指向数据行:
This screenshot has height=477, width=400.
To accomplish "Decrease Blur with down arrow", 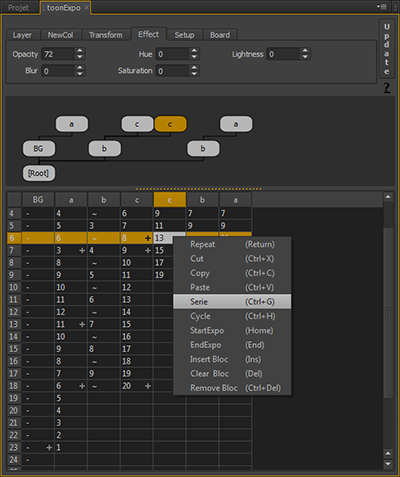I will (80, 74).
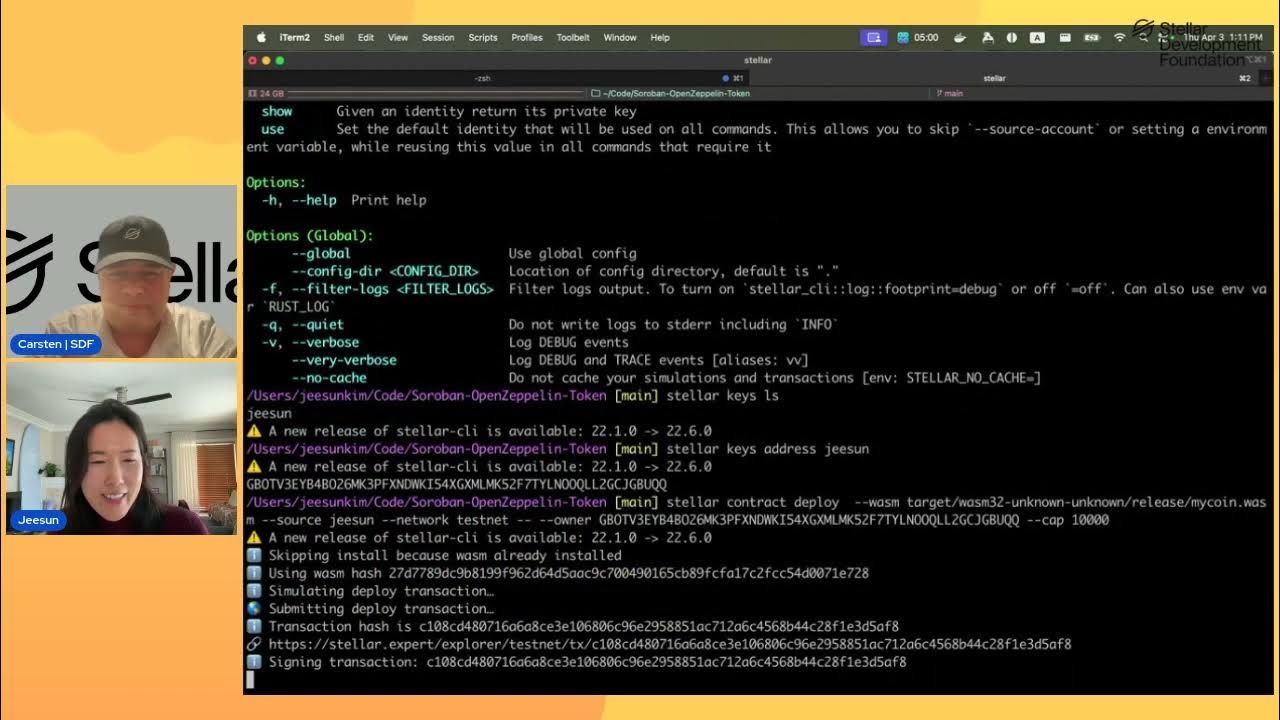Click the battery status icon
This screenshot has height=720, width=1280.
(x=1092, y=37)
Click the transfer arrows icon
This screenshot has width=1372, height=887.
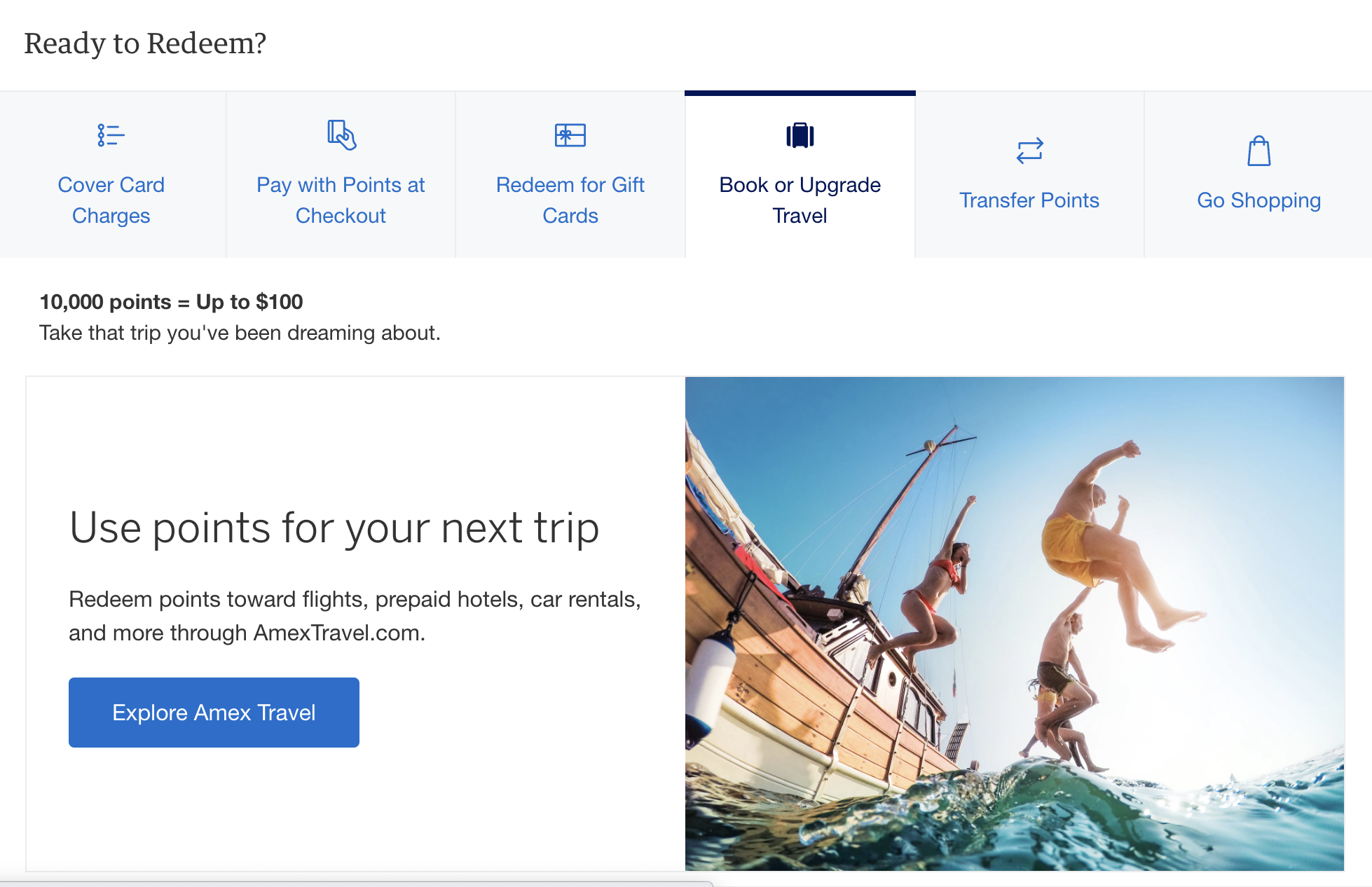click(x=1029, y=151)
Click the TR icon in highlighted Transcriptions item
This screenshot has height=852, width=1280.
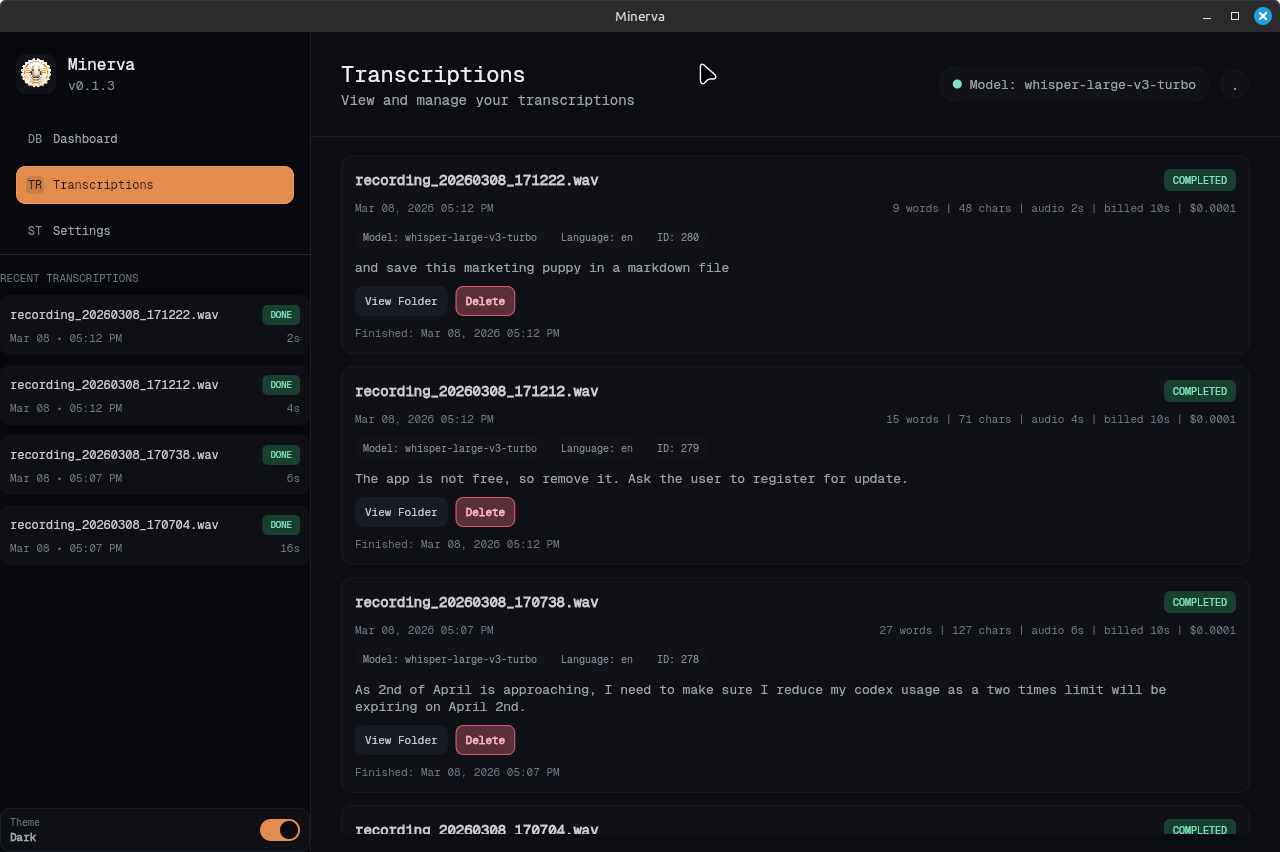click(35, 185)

任务要求:
请重新写出从包含“Click the transfer arrows icon”的那一行起直到最后一行的各行，把其中的“icon”换成“button”，其余内容一律不变。答案中不要包含图片。

输出结果:
Click the transfer arrows button
This screenshot has width=1372, height=887.
click(x=1029, y=151)
Click the TR button in highlighted Transcriptions item
This screenshot has height=852, width=1280.
click(35, 185)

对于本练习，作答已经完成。